Photo By SubmittedLindsey Evans (left), Julia Dansberg and Louise Evans recently spent three days and nights at the Mansfield Reformatory in search of ghosts and paranormal activity. While there each of them had the chance to experience eerie feelings, including tingling sensations on their necks, hearing knocks on the doors when nobody was there, and having post earrings move.
By LYDIA GEHRING
Living Editor
WOOSTER -- Paying more than $200 to spend three days at the notoriously-haunted Mansfield Reformatory with the Travel Channel's "Ghost Adventures'" hosts was worth every penny to mother and daughter Lindsey and Louise Evans, both of Wooster, and Julia Dansberg of Congress.
In fact, the trio enjoyed their time so much that each said if they had another opportunity to spend some ghost-hunting time with Zak Bagans, Nick Groff and Aaron Goodwin, they would jump at the chance.
During the three-day excursion to the former prison, a television crew for "Ghost Adventures" was filming Bagans, Groff and Goodwin, as well as the others, including the Evanses and Dansberg, who had been chosen to be a part of the experience.
While there, the trio, who each believe in ghosts and other paranormal activity, said they experienced some of the most eerie feelings they've ever had.
"While we were in E section (of the Reformatory), we all stood in separate cells," Lindsay Evans explained. "While I was in mine, I felt this tingling sensation on both sides of my neck. When I went home I had two scratches on each side. Another time, we heard a knock on a door in a far-off corner but there was nobody there."
Dansberg said the group they were in, which had about 25 people in it, took radio waves on their tour to see if they could hear the ghosts talking, which they did.
"You can't hear them with the naked ear but you can hear them on the radio wave," she said. "And they weren't talking very nicely. ... They told us not to wear dangly earrings because if they moved we couldn't blame that on the ghosts. So I wore posts and they moved. I had prepared my mind for this experience, so I was ready for anything to happen."
Mother and daughter, Lindsey and Louise Evans have always been believers in the paranormal. They used to live in what they say was a haunted house.
"One night I saw the perfect silhouette of a man standing next to my bed," Lindsey Evans said. "He was mouthing words but I couldn't hear what he was saying. Other times, this ghost would throw things on the floor, we'd hear boot steps, he'd stare at the Christmas tree and even unscrew the screws from the kitchen chairs."
Louise Evans thinks their ghost may have even followed them to the Mansfield Reformatory.
"When I actually saw the photos that we took, the feelings that I had, it's really strengthened my belief in the afterlife," Louise Evans said. "If you weren't a believer when you went in, you sure were when you left."

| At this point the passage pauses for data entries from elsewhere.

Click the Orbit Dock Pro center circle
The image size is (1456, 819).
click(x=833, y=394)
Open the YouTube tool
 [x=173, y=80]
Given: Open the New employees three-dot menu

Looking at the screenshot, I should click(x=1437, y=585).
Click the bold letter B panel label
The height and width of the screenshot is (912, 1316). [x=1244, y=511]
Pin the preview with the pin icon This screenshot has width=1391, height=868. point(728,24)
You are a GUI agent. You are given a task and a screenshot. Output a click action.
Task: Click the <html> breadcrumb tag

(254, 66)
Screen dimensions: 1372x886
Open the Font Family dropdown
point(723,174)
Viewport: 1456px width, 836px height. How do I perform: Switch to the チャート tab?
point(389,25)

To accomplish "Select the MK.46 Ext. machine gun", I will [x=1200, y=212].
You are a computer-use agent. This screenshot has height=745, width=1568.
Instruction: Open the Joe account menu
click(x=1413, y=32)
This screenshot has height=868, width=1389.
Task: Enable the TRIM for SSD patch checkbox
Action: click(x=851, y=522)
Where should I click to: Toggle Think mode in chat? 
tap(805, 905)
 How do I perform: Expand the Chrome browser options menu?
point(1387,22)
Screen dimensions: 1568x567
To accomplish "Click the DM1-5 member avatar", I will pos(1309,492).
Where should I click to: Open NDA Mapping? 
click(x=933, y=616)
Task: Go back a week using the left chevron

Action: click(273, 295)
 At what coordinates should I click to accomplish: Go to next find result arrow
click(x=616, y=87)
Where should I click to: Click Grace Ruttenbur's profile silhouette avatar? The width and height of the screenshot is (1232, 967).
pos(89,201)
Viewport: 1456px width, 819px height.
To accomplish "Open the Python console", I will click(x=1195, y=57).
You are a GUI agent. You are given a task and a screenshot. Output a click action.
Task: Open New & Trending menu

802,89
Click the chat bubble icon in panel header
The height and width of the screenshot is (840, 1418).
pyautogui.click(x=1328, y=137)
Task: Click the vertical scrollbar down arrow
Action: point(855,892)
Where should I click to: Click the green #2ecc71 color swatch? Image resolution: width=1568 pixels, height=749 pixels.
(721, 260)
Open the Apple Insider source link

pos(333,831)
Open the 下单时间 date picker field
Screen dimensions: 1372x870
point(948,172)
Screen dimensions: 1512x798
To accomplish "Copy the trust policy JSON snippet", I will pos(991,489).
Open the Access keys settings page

Although the experiences she had searching for ghosts with the "Ghost Adventures" hosts are ones that will last a lifetime, Lindsey Evans said she learned a lot about the history of the Mansfield Reformatory while on the trip.
"You go over and you look at all of those empty cells and imagine what it was like when they were filled," she said. "There's so much history of how many people lived and how many people died there."